Subsidiair wordt gevorderd te bepalen dat [geïntimeerde1] jegens [appellant] onrechtmatig heeft gehandeld, met bepaling dat de schade in een afzonderlijke procedure moet worden bepaald (een zogenoemde schadestaat) en dat aan [appellant] een voorschot moet worden betaald van € 1.500.

3.Het oordeel van het hof

De opzet en de conclusie van deze uitspraak
3.1
Het hof zal de bezwaren (grieven) van [appellant] hierna per onderwerp en met tussenkopjes bespreken. De conclusie zal zijn dat zijn vordering alsnog wordt toegewezen.
Schending van artikel 3:84 lid 3 BW?
3.2
[appellant] heeft aangevoerd dat de verkoopovereenkomst van de woning met [geïntimeerde1] niet de strekking had om die woning na de overdracht in het vermogen van [geïntimeerde1] te laten vallen. Artikel 3:84 lid 3 BW bepaalt dat dan geen sprake is van een geldige titel van overdracht van die woning. [appellant] heeft namelijk – in zijn eigen bewoordingen – de stellige overtuiging dat de woning weer retour [geïntimeerde3] zou gaan zodra [appellant] met zijn vordering zou zijn afgedropen.
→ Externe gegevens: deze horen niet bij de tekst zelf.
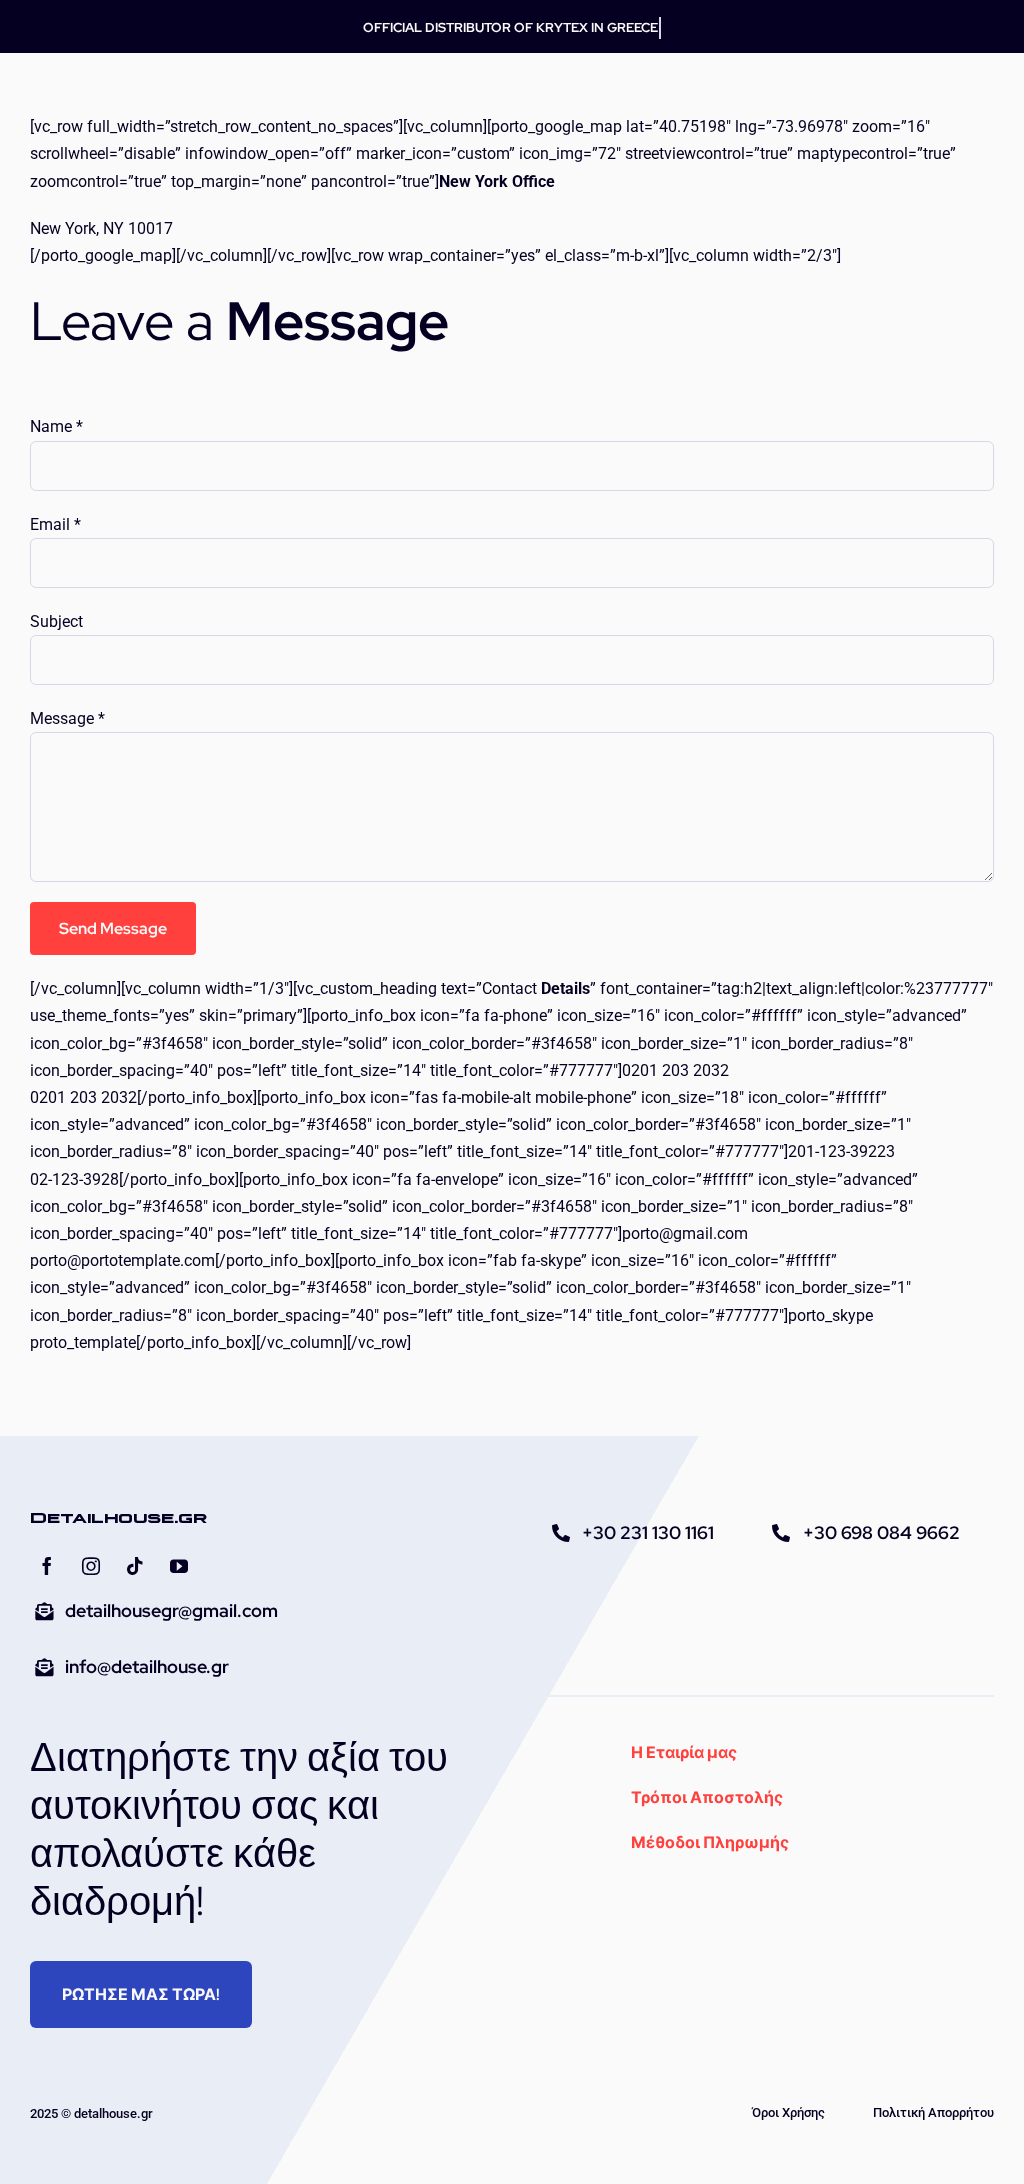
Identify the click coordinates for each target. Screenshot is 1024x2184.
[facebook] (47, 1566)
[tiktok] (135, 1566)
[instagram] (91, 1566)
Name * (56, 426)
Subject (56, 621)
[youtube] (179, 1566)
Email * (55, 524)
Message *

Hij doet daarbij een beroep op de wanverhouding die volgens hem bestaat tussen de bedongen huur (€ 750 per maand) en de waarde van de woning, in combinatie met de hoge gebruiksvergoeding voor het meubilair (€ 600 per maand). Ook voert [appellant] aan dat de woning in strijd met de genoemde bepaling tot zekerheid aan [geïntimeerde1] is overgedragen. [geïntimeerde1] had namelijk nog een fors bedrag van [geïntimeerde3] te vorderen, aldus [appellant] .
3.3
Deze verweren moeten stranden op het vaststaande feit dat de woning wel degelijk zonder beperkingen in eigendom aan [geïntimeerde1] is overgedragen. [geïntimeerde1] heeft aldus meer verkregen dan enkel een recht dat hem in zijn eventuele belang als schuldeiser beschermt. Er is ook niet concreet gesteld of gebleken dat sprake zou zijn geweest van een (verboden) overdracht ten titel van verhaal, waarbij bijvoorbeeld een eventueel overschot na verhaal door [geïntimeerde1] zou toekomen aan [geïntimeerde3] en [geïntimeerde2] , in plaats van een werkelijke overdracht (dat wil zeggen: zonder beperkingen). Evenmin is gesteld of gebleken dat met de overdracht een recht met zakelijke werking in het leven zou zijn geroepen op een niet door de wet voorziene wijze (een feitelijk ‘opgesplitste’ eigendom). De woning is immers zoals gezegd zonder beperkingen overgedragen, waarna het [geïntimeerde1] als eigenaar vrijstond om de woning te verhuren en voor het meubilair een gebruiksvergoeding te vragen. [1] In de omvang van die vergoedingen ziet het hof ook geen bijkomende omstandigheid waaruit moet worden afgeleid dat zou zijn beoogd het derde lid van artikel 3:84 BW te ontduiken. Dit betekent dat het beroep van [appellant] op artikel 3:84 lid 3 BW faalt bij gebrek aan een deugdelijke onderbouwing.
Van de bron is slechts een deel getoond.